Coordinate reference system management#

In this chapter, we focus on understanding how the coordinate reference system (CRS) can be managed with raster data using rioxarray library. As we discussed in Chapter 5.3, the process of attaching information about a location to a piece of information is commonly referred as georeferencing. When considering raster data, there are ultimately two relevant parts to the georeferencing of a raster dataset:

  1. the definition of the local, regional, or global system in which a raster’s pixels are located (CRS), and

  2. the parameters by which pixel coordinates are transformed into coordinates in that system.

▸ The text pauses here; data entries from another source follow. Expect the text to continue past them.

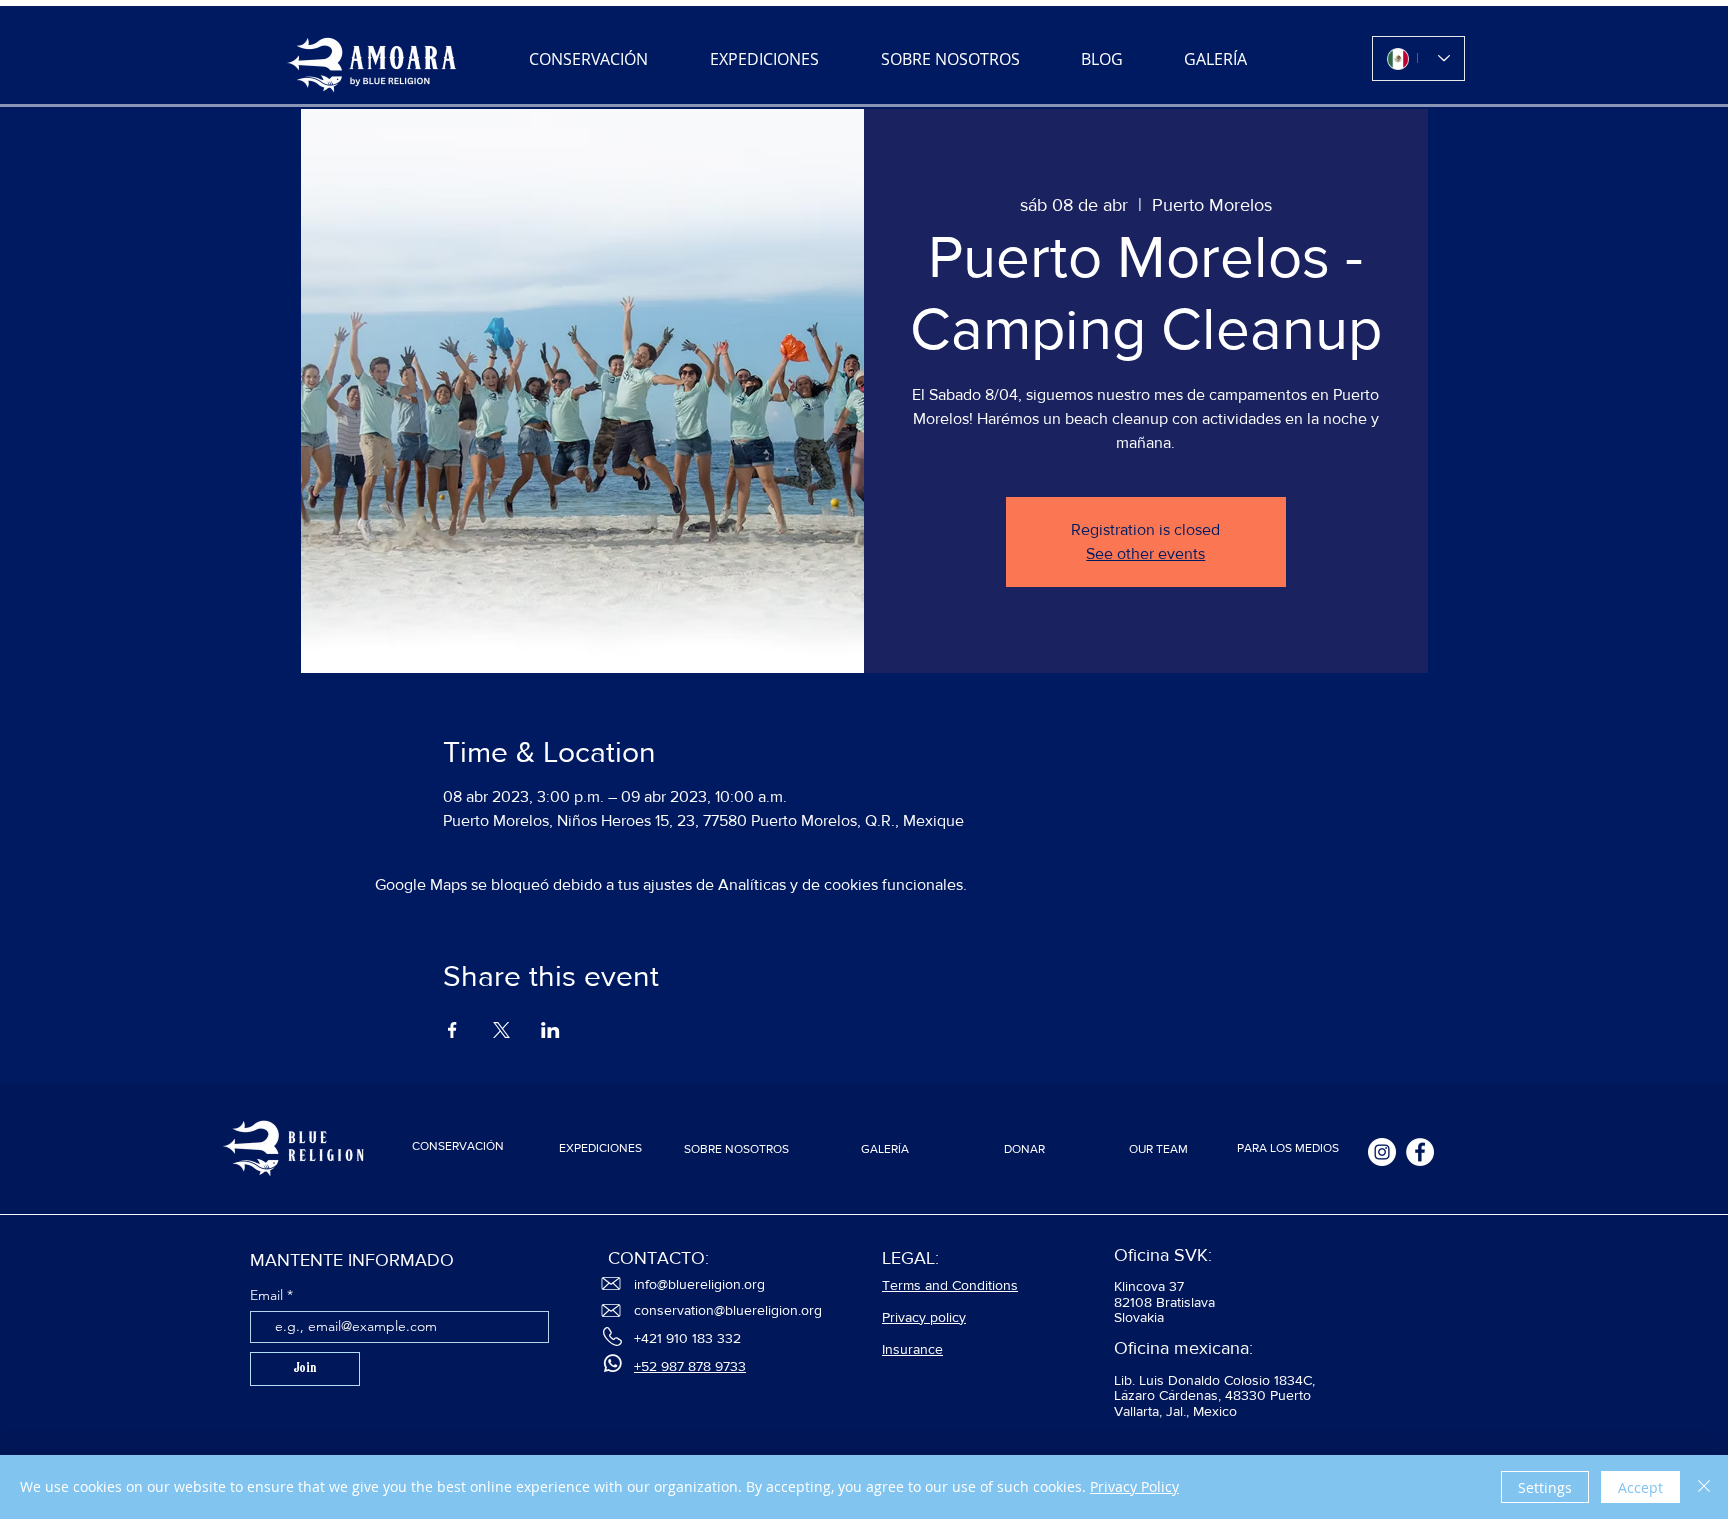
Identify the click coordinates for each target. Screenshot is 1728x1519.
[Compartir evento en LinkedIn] (550, 1030)
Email (268, 1295)
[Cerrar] (1704, 1487)
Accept (1640, 1487)
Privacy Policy (1134, 1486)
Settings (1545, 1487)
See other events (1145, 553)
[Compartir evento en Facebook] (452, 1030)
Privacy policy (924, 1317)
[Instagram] (1382, 1152)
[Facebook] (1420, 1152)
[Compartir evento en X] (501, 1030)
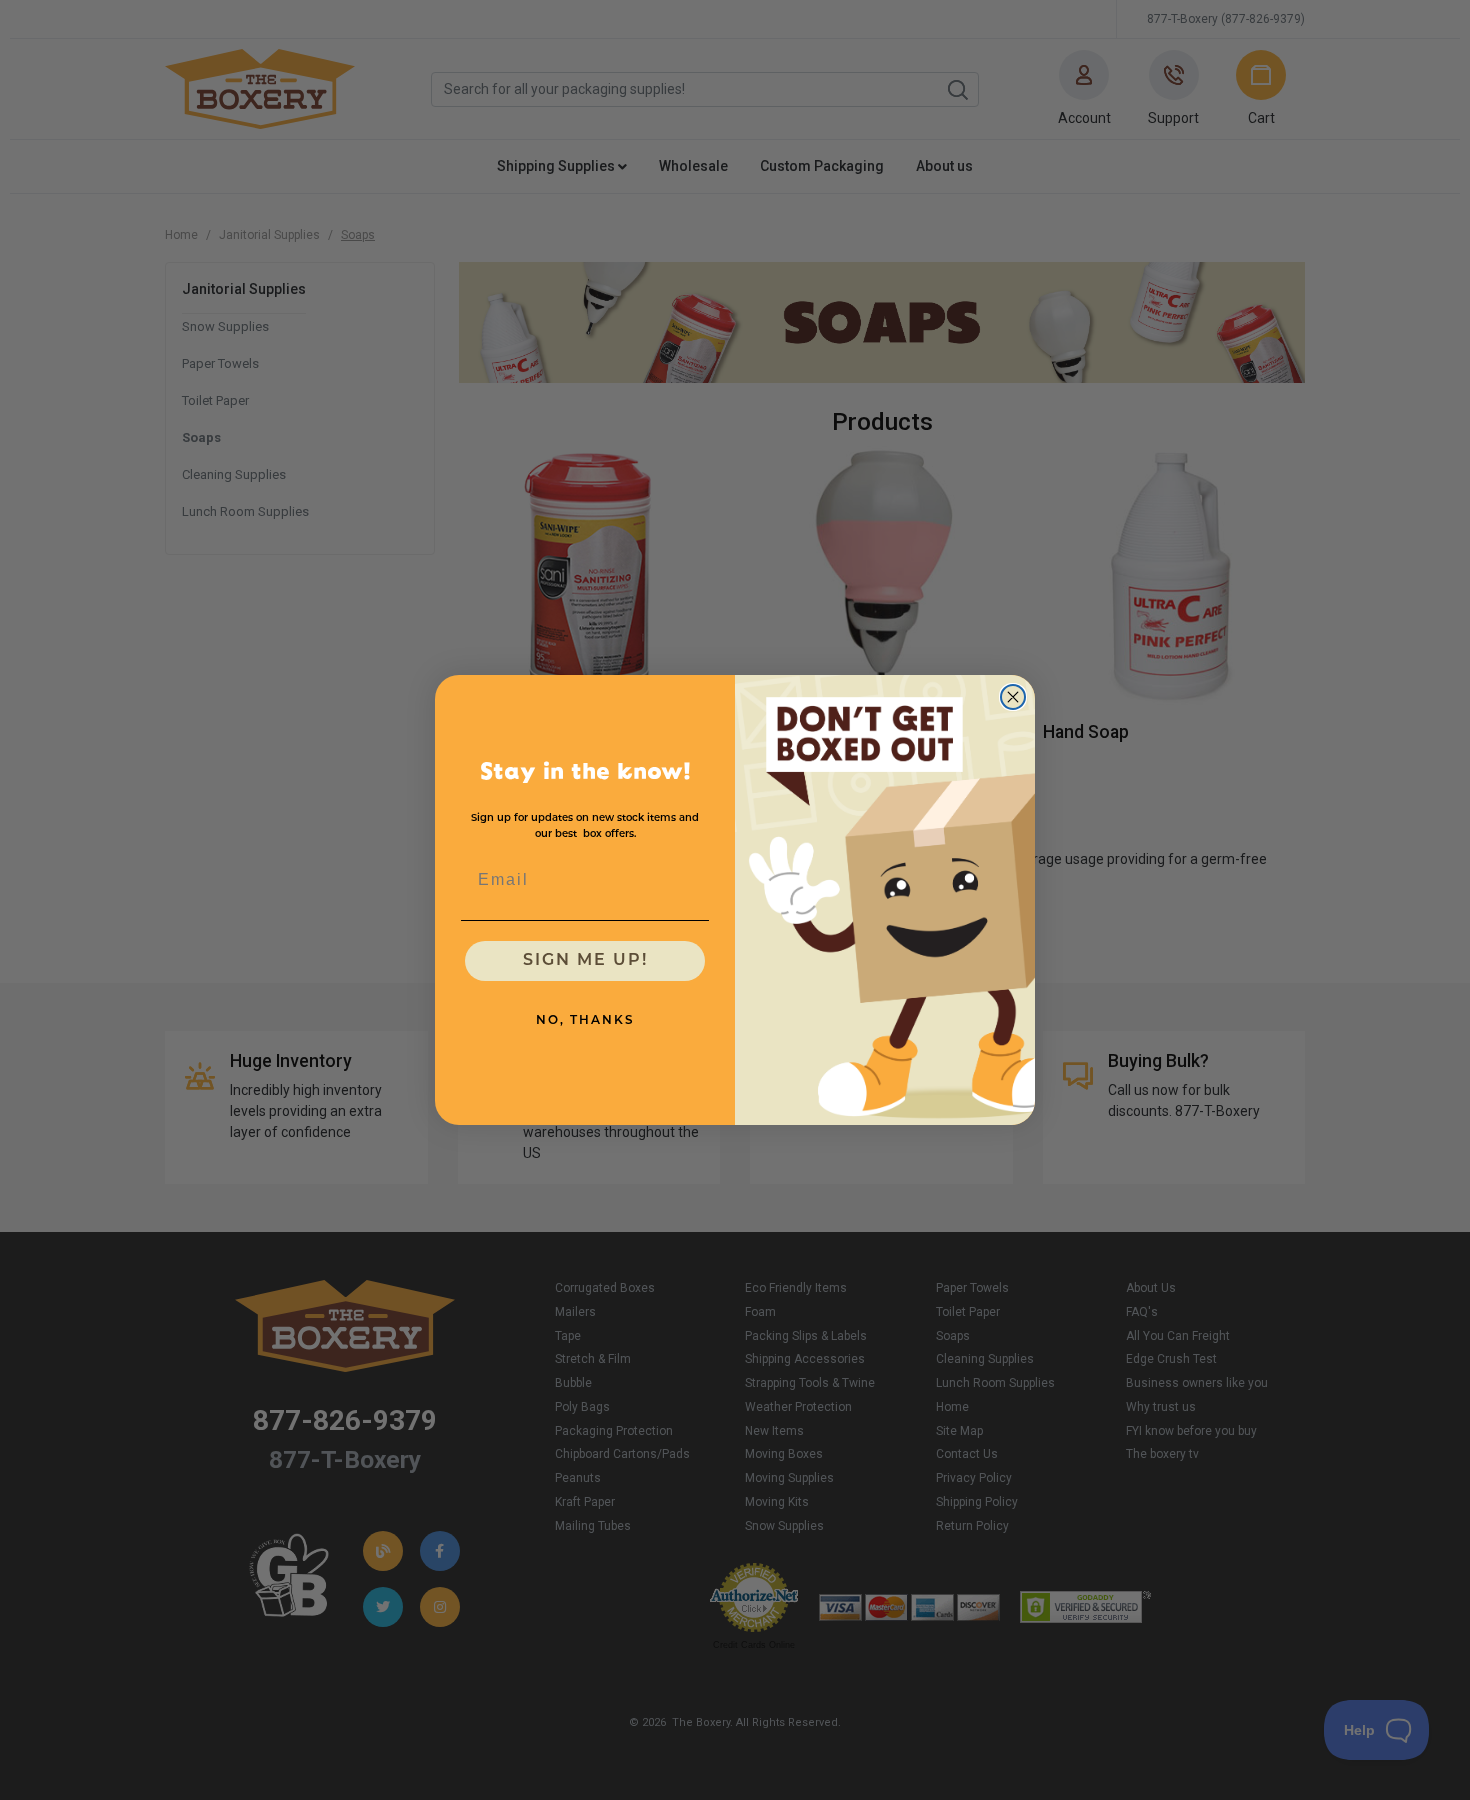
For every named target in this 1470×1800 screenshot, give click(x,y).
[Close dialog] (1013, 697)
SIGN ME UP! (585, 961)
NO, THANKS (585, 1021)
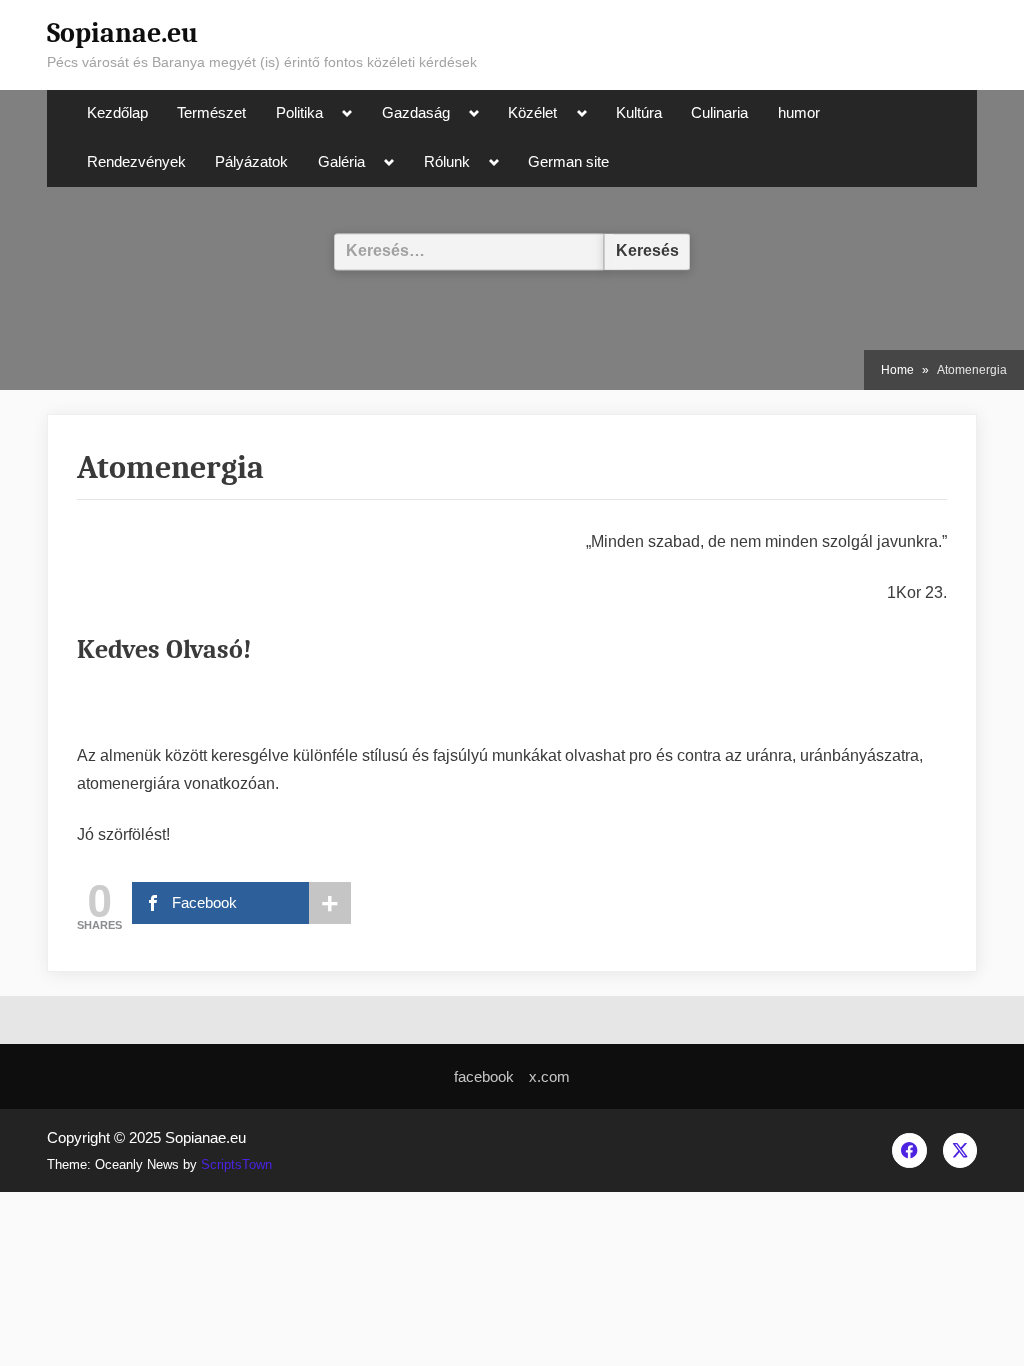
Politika (299, 113)
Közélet (532, 113)
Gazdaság (416, 113)
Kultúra (639, 113)
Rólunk (447, 162)
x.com (549, 1076)
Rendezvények (136, 162)
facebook (484, 1076)
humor (799, 113)
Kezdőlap (117, 113)
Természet (211, 113)
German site (568, 162)
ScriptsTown (236, 1164)
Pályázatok (251, 162)
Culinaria (719, 113)
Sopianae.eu (122, 33)
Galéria (341, 162)
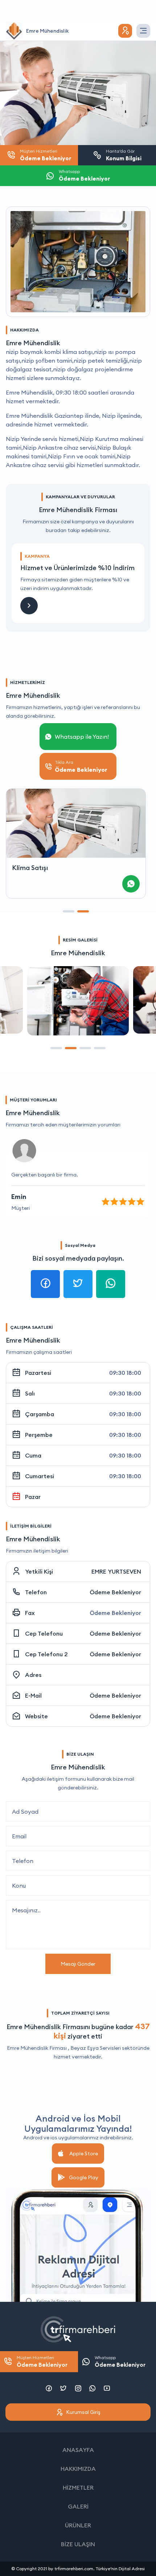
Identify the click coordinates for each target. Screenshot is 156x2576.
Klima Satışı (30, 868)
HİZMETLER (78, 2487)
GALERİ (78, 2506)
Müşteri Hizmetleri (42, 2361)
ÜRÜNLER (78, 2525)
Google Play (83, 2177)
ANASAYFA (78, 2449)
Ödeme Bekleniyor (115, 1592)
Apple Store (83, 2153)
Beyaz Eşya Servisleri (95, 2048)
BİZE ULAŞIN (78, 2544)
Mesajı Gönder (78, 1964)
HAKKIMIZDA (78, 2468)
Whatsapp (120, 2361)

In the following, we will focus on inspecting different kinds of georeferencing metadata that are supported by rioxarray/rasterio, as well as learn how to reproject a raster from one coordinate reference system to another which is a commonly needed GIS technique when doing geographic data analysis.

Georeferencing raster data - Key concepts#

As we have seen from the previous chapters, raster data represents spatial information as a grid of pixels, commonly used for satellite imagery, elevation models, and land cover maps. However, for a raster to be meaningful in a geographic context, it must be correctly georeferenced. Georeferencing ensures that each pixel corresponds to a specific location on Earth. There are a few central concepts related to georeferencing raster data: the coordinate reference system (CRS), the transform and the affine. Understanding these concepts is crucial for working with spatial data, as they define how a raster aligns with real-world locations.

  • The CRS defines the spatial reference of the raster, specifying how coordinates are measured. It includes a datum (e.g. WGS84) and a projection (e.g. UTM) that determine how the Earth’s curved surface is represented in a flat raster dataset. Without a CRS, a raster lacks geographic context.

  • The transform describes how pixel coordinates (row, column) map to real-world coordinates (e.g., meters or degrees). It defines the raster’s scale, rotation, and location.

  • The affine transformation is a mathematical model commonly used in Python to define the spatial transformation of raster data. It consists of six parameters that control translation (position), scaling (resolution), and rotation/skew.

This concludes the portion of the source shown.